Cold water should only help. Like previously stated if the organs are damaged from the car they could potentially affect the meat but I think the meat will be fine 


Sent from my iPhone using Ohub Campfire


----------



## buckeye dan (Jan 31, 2012)

I was thinking a surf pole with a big treble hook and sinker but the fishing arrow was a cool idea.


----------



## buckeyebowman (Feb 24, 2012)

Nothing removes heat from a body like cold water! Just look at how soon hypothermia can set in when a person falls out of a boat in cold water. Go get it!


----------



## weasel (Mar 25, 2007)

get a boat and go out and drag it to shore,


----------



## Fishingisfun (Jul 19, 2012)

Use Fishing gear to cast over the deer and pull the deer to shore. 
I had a deer take a swim after a shot many years ago into a large pond. It Swam to the center and went under. I used a branch to paddle waves at the deer until it was moved close enough to reach with a nice long straight sapling I pulled up from the ground. This all required a few hours effort, I processed the deer myself and it was eaten and I noticed no bad effects from being in the water. Debated going for a swim but the cold weather made that idea seem unwise. Safety first


----------



## Earthworms (Dec 15, 2014)

Man I appreciate your efforts, however, I just could not eat that thing......


----------



## fastwater (Apr 1, 2014)

Like the fishing tackle idea as well. 

Some good 30-50 test line on a stout, heavy action rod with a big weighted treble hook on the end for snagging would do the job. Long as it's floating.

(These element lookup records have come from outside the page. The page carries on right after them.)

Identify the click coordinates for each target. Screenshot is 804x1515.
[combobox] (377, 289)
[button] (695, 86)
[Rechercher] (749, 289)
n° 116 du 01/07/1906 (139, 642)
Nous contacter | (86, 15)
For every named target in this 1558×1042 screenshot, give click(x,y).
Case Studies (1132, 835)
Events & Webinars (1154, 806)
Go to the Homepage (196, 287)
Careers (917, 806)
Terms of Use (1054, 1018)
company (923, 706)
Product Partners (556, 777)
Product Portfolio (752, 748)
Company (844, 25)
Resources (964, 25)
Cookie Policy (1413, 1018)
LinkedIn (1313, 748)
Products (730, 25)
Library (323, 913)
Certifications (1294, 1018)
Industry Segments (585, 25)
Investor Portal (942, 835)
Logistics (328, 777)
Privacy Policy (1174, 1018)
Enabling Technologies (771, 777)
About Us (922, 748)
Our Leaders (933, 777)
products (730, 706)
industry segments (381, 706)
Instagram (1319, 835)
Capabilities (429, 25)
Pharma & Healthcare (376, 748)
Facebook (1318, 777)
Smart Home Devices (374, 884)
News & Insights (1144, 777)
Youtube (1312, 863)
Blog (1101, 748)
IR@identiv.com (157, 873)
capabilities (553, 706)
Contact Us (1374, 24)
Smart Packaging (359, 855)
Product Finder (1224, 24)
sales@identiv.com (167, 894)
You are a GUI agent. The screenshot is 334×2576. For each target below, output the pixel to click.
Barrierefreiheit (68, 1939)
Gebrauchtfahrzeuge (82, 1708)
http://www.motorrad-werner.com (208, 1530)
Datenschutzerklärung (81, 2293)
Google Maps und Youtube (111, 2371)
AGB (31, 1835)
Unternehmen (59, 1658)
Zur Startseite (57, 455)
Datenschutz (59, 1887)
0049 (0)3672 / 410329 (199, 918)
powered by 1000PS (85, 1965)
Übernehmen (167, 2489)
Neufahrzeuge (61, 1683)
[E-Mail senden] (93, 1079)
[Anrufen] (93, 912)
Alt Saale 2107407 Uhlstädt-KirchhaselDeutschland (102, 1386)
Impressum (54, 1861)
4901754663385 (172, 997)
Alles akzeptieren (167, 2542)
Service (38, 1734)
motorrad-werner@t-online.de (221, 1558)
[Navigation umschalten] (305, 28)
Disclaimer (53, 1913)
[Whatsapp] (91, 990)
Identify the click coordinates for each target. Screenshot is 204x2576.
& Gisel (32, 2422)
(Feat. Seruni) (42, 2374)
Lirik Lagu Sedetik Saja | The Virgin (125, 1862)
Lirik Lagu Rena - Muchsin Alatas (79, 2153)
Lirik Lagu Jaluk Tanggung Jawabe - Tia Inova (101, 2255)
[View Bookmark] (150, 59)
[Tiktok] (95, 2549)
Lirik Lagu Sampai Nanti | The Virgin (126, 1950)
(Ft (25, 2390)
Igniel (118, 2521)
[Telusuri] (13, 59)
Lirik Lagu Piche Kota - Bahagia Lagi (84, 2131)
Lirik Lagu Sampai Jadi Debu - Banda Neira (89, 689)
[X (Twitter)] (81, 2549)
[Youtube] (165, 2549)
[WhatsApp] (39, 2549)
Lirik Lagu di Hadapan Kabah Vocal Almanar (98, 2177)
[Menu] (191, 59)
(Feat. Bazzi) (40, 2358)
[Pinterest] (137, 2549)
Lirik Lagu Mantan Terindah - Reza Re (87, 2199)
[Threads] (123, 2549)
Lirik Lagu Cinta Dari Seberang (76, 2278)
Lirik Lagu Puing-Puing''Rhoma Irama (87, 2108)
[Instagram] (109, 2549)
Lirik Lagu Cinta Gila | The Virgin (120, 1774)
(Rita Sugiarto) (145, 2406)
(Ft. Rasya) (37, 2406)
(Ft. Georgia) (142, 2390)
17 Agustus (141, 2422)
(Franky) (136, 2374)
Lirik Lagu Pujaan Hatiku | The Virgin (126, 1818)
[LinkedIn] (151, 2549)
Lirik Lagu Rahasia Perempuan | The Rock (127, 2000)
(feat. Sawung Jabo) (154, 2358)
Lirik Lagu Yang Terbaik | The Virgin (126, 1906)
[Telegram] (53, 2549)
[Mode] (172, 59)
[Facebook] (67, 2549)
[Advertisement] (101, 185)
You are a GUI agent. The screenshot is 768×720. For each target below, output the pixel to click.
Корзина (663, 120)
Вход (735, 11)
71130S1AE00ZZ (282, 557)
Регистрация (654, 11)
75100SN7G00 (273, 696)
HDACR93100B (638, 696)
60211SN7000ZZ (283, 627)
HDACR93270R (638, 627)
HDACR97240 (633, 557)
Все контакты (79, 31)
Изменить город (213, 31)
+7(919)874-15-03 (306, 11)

Far as the meat being good? 

Like has been stated, the water temp probably helped the meat rather then hurt it.


----------



## bad luck (Apr 9, 2009)

They got it, was just fine.


----------



## c. j. stone (Sep 24, 2006)

This happened to a friend of mine years ago. He stripped down to his skivvies, waded out and just as the water came to his neck, he was able to reach it and pull it back to shore. He was pretty cold but fine once he got his hunting clothes back on!


----------